Les limites de la loi et son application 

 La grandeur de ‘Alî (p) qui doit nous servir d’exemple consiste dans le fait qu’il voulait appliquer la loi sur lui-même avant de l’appliquer aux autres. Il a rassemblé ses proches à qui revient de décider du prix du sang et leur a dit : «O Fils de Abdulmuttalib ! Evitez de tuer des Musulmans sans discernement et de dire que vous le faites parce que le Commandeur des croyants a été tué. Ne tuez que celui qui m’a tué. Regardez ! Si je meurs à cause du coup qu’il m’a asséné, assénez-lui un coup identique et n’infligez pas à cet homme un châtiment exemplaire, car j’ai entendu le Messager de Dieu (P) dire : « Gardez-vous d’infliger un châtiment exemplaire même au chien enragé ».

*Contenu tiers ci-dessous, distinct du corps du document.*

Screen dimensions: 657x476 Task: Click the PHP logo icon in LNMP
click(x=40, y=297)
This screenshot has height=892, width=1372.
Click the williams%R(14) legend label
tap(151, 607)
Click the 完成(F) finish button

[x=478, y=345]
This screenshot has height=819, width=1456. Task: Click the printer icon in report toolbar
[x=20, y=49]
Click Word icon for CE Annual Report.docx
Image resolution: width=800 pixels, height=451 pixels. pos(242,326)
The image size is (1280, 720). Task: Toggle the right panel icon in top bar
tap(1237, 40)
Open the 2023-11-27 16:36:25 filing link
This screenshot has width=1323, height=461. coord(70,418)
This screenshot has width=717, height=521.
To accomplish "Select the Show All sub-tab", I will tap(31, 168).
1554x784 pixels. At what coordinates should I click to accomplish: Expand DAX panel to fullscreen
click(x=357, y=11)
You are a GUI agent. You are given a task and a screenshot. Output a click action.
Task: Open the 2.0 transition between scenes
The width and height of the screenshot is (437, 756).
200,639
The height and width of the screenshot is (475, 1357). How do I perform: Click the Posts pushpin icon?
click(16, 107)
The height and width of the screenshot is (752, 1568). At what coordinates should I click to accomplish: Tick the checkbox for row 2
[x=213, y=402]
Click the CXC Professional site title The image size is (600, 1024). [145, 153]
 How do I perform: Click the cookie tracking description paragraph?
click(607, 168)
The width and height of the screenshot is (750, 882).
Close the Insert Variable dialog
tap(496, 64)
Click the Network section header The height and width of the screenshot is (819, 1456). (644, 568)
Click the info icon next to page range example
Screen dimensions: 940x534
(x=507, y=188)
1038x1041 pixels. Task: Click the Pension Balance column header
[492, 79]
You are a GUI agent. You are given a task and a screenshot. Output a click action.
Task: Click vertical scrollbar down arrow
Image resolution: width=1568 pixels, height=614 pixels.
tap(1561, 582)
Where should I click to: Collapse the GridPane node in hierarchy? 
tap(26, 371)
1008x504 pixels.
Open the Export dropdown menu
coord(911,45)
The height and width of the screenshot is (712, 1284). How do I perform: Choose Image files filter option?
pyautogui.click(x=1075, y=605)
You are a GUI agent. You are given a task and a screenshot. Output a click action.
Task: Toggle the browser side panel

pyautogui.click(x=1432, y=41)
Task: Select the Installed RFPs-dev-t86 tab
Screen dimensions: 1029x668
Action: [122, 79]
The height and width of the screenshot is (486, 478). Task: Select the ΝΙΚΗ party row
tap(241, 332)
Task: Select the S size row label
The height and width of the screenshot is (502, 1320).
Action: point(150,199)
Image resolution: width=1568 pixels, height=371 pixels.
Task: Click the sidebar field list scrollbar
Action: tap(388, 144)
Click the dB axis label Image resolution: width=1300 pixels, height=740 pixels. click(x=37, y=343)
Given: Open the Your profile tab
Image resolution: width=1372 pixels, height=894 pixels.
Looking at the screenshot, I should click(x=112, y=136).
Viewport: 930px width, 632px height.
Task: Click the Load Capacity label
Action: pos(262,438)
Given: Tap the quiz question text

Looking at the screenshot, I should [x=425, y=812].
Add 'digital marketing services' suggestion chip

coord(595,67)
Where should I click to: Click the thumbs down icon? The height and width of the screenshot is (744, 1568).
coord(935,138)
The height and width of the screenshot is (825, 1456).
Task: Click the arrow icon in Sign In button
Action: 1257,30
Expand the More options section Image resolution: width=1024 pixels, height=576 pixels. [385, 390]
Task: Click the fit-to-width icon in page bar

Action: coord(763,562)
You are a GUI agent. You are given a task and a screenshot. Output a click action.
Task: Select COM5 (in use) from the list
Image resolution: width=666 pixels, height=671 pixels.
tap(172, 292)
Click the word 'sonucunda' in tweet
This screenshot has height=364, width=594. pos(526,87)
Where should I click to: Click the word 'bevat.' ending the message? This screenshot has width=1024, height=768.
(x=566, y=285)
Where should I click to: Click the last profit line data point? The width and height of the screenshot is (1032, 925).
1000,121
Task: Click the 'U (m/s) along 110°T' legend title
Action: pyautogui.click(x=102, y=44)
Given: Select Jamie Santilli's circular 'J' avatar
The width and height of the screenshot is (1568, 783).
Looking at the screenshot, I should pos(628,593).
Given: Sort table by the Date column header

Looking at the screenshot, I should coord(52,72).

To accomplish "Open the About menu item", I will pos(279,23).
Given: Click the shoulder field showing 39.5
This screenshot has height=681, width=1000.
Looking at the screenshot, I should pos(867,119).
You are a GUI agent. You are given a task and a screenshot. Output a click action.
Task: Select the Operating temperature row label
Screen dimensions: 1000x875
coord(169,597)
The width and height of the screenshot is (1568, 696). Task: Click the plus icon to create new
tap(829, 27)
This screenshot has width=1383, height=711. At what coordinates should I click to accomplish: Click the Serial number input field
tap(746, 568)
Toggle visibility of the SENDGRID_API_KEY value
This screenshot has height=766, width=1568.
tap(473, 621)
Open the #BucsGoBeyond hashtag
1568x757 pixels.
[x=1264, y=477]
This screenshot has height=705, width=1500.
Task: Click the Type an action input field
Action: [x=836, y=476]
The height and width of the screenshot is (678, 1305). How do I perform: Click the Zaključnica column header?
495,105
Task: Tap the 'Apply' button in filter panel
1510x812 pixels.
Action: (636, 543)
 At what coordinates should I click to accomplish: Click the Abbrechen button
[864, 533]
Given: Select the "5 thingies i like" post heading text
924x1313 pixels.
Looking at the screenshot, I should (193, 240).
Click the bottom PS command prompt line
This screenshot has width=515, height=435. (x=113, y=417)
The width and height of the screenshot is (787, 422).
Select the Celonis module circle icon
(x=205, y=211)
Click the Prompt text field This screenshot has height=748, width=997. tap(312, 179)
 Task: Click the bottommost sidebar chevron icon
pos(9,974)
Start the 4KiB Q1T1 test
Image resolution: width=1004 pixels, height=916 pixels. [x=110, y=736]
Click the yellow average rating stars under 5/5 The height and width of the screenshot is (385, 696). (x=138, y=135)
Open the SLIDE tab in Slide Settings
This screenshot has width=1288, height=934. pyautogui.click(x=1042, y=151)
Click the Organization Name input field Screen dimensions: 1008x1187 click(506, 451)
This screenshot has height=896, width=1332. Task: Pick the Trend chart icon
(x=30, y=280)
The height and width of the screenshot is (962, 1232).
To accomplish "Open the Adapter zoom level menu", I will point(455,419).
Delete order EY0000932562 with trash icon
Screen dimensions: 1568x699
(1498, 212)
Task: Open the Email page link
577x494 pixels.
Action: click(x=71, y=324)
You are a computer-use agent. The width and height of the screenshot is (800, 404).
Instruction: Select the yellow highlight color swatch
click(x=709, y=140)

Chers frères ! Nous célébrons maintenant la mémoire de ‘Alî (p) qui n’est plus parmi nous mais qui est toujours vivant dans nos raisons, dans nos cœurs et dans nos sentiments. Nous ne pouvons que nous incliner respectueusement devant la grandeur de l’Imâm ‘Alî (p). Nous ne pouvons que l’aimer de tous nos cœurs et de toutes nos raisons, car  réfléchir à lui et l’étudier nous poussent à lui vouer tout notre amour. Si nous nous considérons comme des partisans de ‘Alî (p), cela nous exige d’emprunter sa voie et de nous ouvrir sur sa pensée, car ‘Alî (p) a donné à l’humanité une pensée dont personne ne sent l’appartenance au passé.

Un occidental a dit : « Si ‘Alî existait maintenant, tu verrais la mosquée de Kûfa toute remplie d’occidentaux. Tu n’y verrais aucun Arabe ».

C’est pour cette raison que nous devons vivre ‘Alî à partir de sa pensée, de sa science et de sa sagesse, car il fut la lumière qui éclaire notre chemin.

Enfin, nous lisons ce qui a été dit à son propos par un poète chrétien :

 « Ciel ! Baisse-toi humblement ! Terre ! Calme-toi et soumets-toi, car j’ai évoqué ‘Alî ! »

Le 19 Ramadan 1429 H., 19 septembre 2008 Ap. J.C.